----- 本文 -----

なかでも、「言葉は歳をとる。」というのが新しく、はたとさせられた。
が、この本、なかなかの曲者でした。
内容に執念を感じるし、ありがたい内容でなのだけど、論文の古典版のよう。読むに辛くまとまりがない。「校長先生のお話」のように感じた。 -
大学時代、授業で方言周圏論についてやった時に先生がこの本について言及していて、いずれ読んでみようと思っていた1冊。
購入してから何度か読み始めては積んで、を繰り返していたが今回ようやく読み終えることができた。
方言周圏論についてもっと知りたいと思って読み始めたけれど、詳しく書かれているどころか方言周圏論という言葉すら本文中にはなくてちょっと期待外れだった。
解説には、初めて方言周圏論について言及した本だけれど「方言周圏論」という言葉は使われていない、というようなことが書かれていたから見落としたわけでもない模様。
少し物足りなさはあるけれど、この本を読まなかったら「かたつむり」にこれ程たくさんの方言があるだなんて思いもしなかったので、読んで良かったとは思う。 -
蝸牛に焦点を当て、方言の移り変わりと地域差から国語を紐解こうとした
柳田国男の著書です。
改訂版の序で述べているところを見ると、
方言周圏説を説くために書かれた本ではありません。
古来の日本を推察するため、方言(特に蝸牛)に焦点を当てて考察を行ったものです。
インターネットが普及している現在からはなかなか考えの及ばない、
口頭による言語の波及を見ることが出来る本でした。
今でさえ、住んでいる場所によって名称が違うことは多々あります。

-----

課題 1:
方言についての本文のうち、「内容に執念を感じるし、ありが」から「やく読み終えることができた。」に至るまでのすべてを、一字一句違えずに書き写してください。

----- 記録一覧 -----

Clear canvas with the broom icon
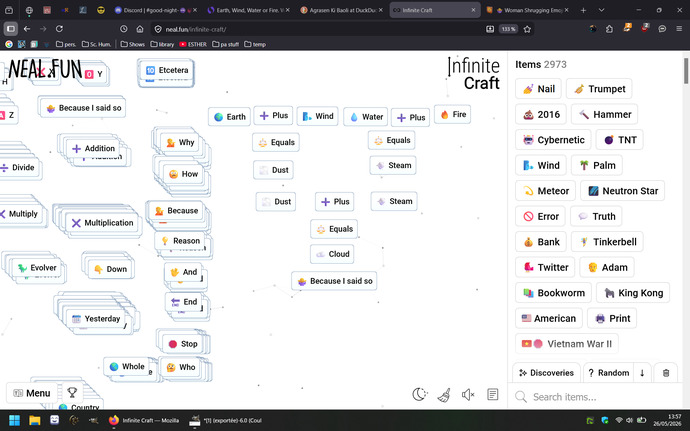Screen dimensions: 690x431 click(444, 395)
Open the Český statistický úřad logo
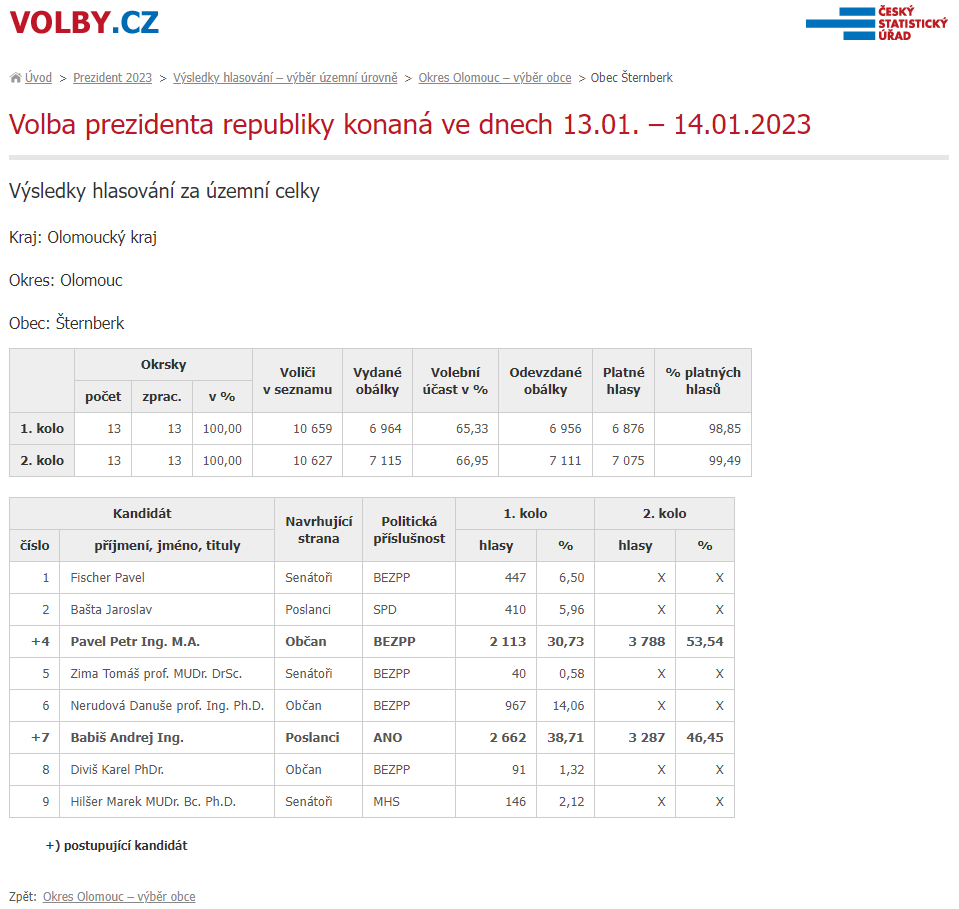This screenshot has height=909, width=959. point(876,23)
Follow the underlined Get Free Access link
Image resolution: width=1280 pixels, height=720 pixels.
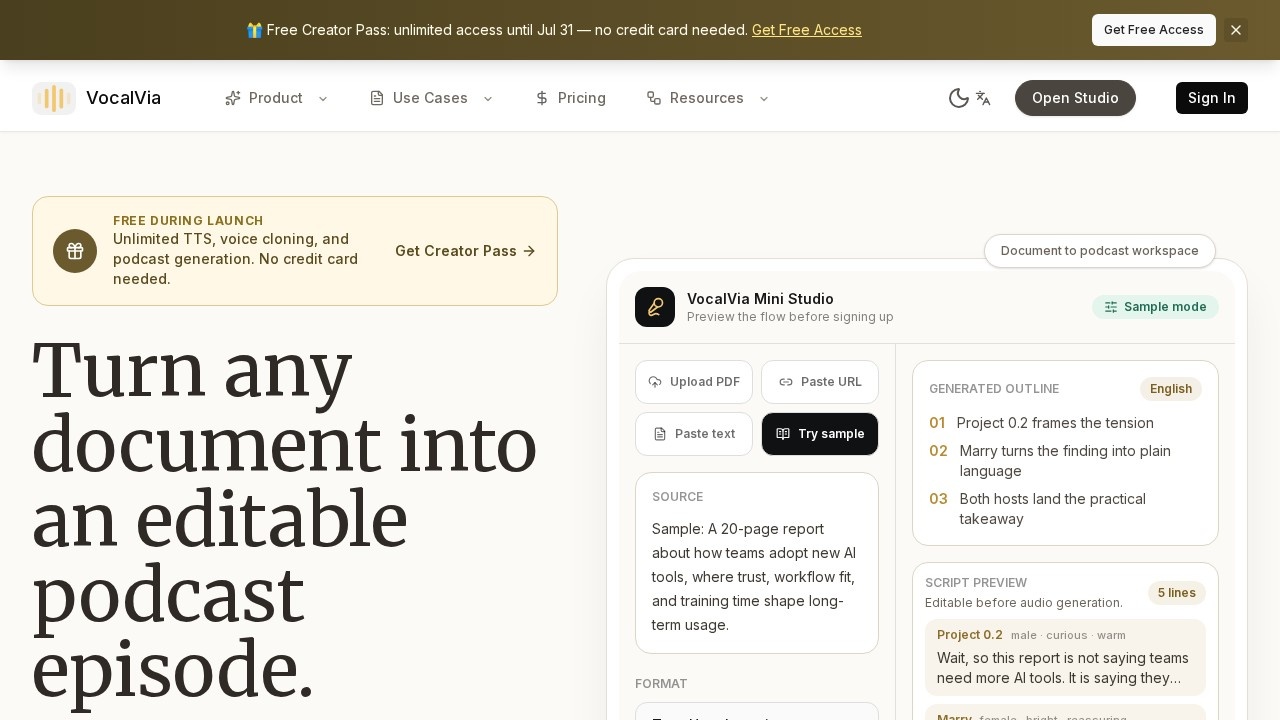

-----

課題 2:
上に示したすべての記録の各行を、空行を除いて番号付きのリストに書き直してください。画像は解答に含めないでください。

解答 1:
内容に執念を感じるし、ありがたい内容でなのだけど、論文の古典版のよう。読むに辛くまとまりがない。「校長先生のお話」のように感じた。 -
大学時代、授業で方言周圏論についてやった時に先生がこの本について言及していて、いずれ読んでみようと思っていた1冊。
購入してから何度か読み始めては積んで、を繰り返していたが今回ようやく読み終えることができた。

解答 2:
1. Clear canvas with the broom icon
2. Screen dimensions: 690x431 click(444, 395)
3. Open the Český statistický úřad logo
4. This screenshot has height=909, width=959. point(876,23)
5. Follow the underlined Get Free Access link
6. Image resolution: width=1280 pixels, height=720 pixels.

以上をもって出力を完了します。